En el municipio londinense de Camden, en su mayor parte, se ubica el gigantesco parque de Hampstead Heath, uno de los más antiguos y concurridos de Londres y un milagroso refugio para la vida silvestre dentro de la ciudad. Además de la vida al aire libre, deportes, paseos y picnics, el parque dispone de tres estanques —uno para mujeres, otro mixto y otro para hombres— que proporcionan al londinense buenos lugares para nadar en primavera y verano. Mientras los estanques para mujeres y el mixto cierran en otoño e invierno, la Corporación de la Ciudad de Londres autoriza que, de modo excepcional, el estanque para hombres de Highgate —que tiene un acceso cercano a la calle— permanezca abierto durante el invierno para satisfacer la increíble tozudez de un pequeño grupo que desafía las inclemencias del clima y la frialdad creciente de las aguas para continuar practicando el maravilloso arte de la natación.
Entre ese grupo se cuenta el poeta, ensayista, jugador de póker y montañista inglés Al Alvarez. Alvarez lleva cerca de 60 años concurriendo a esas piscinas naturales desde que su madre, a los 6 años, lo llevó por primera vez al Estanque Mixto, el lugar de su infancia, el paisaje de toda su vida. El periodo de su vida que cubre este libro (2002 al 2009) se ubica, sin embargo, en el otro polo vital, la vejez, no sólo por la edad del autor (entre los setenta y los ochenta) sino, sobre todo, por el deterioro corporal que de modo progresivo va aflorando en sus páginas.
Al Alvarez —que murió en septiembre del 2019— desplegó una figura de escritor que no concuerda con el modelo convencional del escritor profesional actual —un escritor de oficina, puertas adentro, libresco—, sino que podría considerarse como el último representante de los autores “vitalistas” de la primera mitad del siglo XX, cuya fuente de creación es la energía juvenil que mueve a la acción, el riesgo, el sexo y el viaje. La vejez, en esa perspectiva, no puede ser sino padecida como etapa de terrible decadencia. Así aparece en estas páginas el hombre y el escritor desmoronándose, pulverizado poco a poco por el paso del tiempo y los achaques en toda su vanidad de hombre vital y atlético que hasta hace no mucho se jactaba de hacer cima en cubres por las vertientes más difícil de ascender. Alvarez lo sabe, lo dice y este libro es, así, un lúcido y honesto ajuste de cuentas consigo, una suerte de testamento, brillantemente escrito, en el que, a pesar del tema, se reitera y confirma su amor y afirmación total de la vida.

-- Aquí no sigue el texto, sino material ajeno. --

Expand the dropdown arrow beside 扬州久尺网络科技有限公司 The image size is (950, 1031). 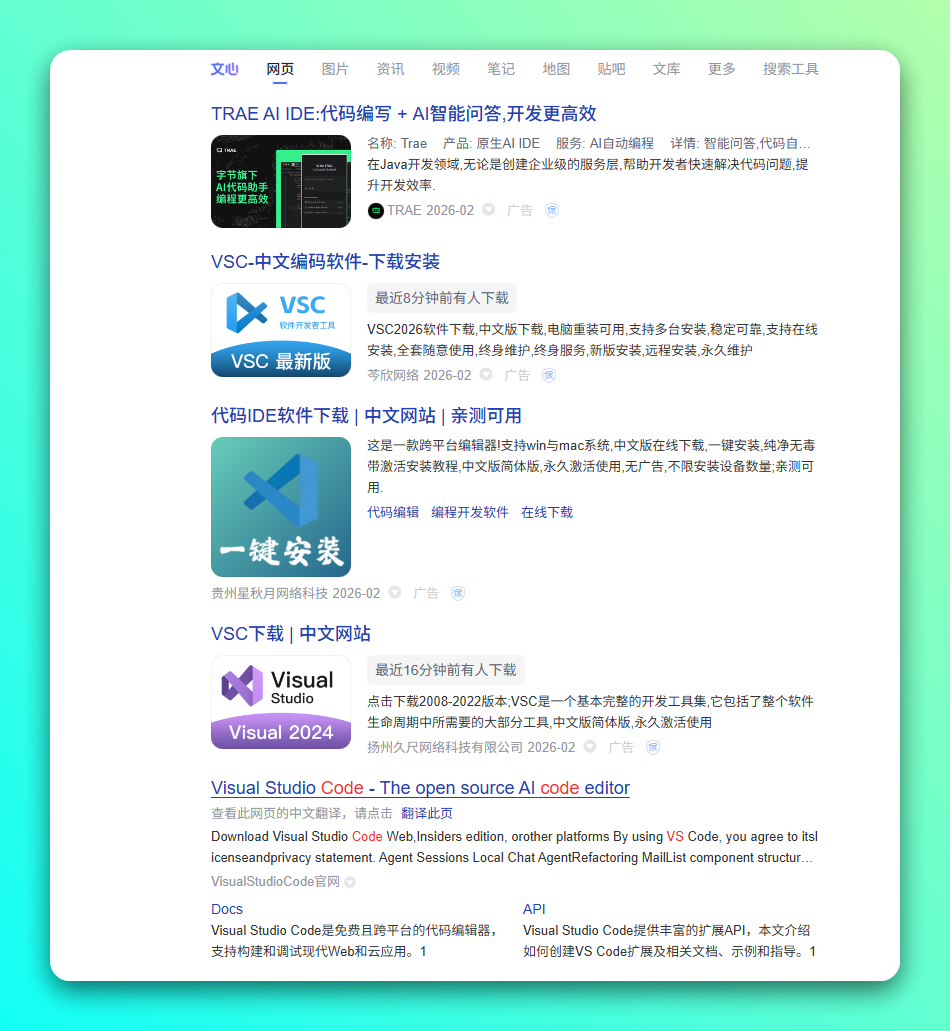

En su libro En el estanque (Diario de un nadador) hay imágenes y afirmaciones punzantes acerca del envejecimiento, pero lo que más impacta, de entrada, es como este es puesto en escena de manera progresiva a través del lenguaje. No solo se refiere a él, sino acaece en el libro mismo. Lo vemos suceder con sus palabras. El formato de diario escogido es, formalmente, un gran acierto literario, porque cada entrada con la fecha y la temperatura del agua juega el papel de un fotograma de una película cuya cámara principal, casi única, se enfoca hacia el estanque de Hempstead Heath donde Alvarez concurre a nadar casi diariamente durante los 9 años que abarca el diario.
Esa es la restricción a la que se somete estrictamente y es, dentro de ese encuadre, donde vemos aparecer, al principio como un ligero malestar en un tobillo, el trabajo implacable de la corrupción corporal. Este diario no es una “crónica de chapuzones”, como él mismo la descalifica en las primeras páginas, sino la conmovedora bitácora de una resistencia y de un resistente: la natación en el estanque, sobre todo en los días más fríos del invierno, con el agua casi congelada, cuando ya invalido tiene que ser arrastrado hasta el borde del muelle, lo revitaliza físicamente y es el madero al cual se aferra su espíritu y la señal de coraje de un valiente que no acepta la derrota y juega la partida hasta el último aliento. “He aquí la paradoja —dice—, el cuerpo se pone cada día más fastidioso en el momento exacto en que el mundo, del que estás por despedirte, se vuelve más lindo, más conmovedor, más placentero, más deseable”.
Ese descubrimiento es la gran lección que el autor inscribe en estas páginas únicas. Por sobre el trasfondo oscuro de la vejez pone de relieve con una prosa impecable la belleza de la naturaleza del estanque, los sutiles cambios que regalan las distintas estaciones y horas, el regalo de la amistad y del amor de su esposa, la frescura del agua cortando su cuerpo enfermo, pruebas de que, a pesar de todo, la vida merece la pena de ser vivida.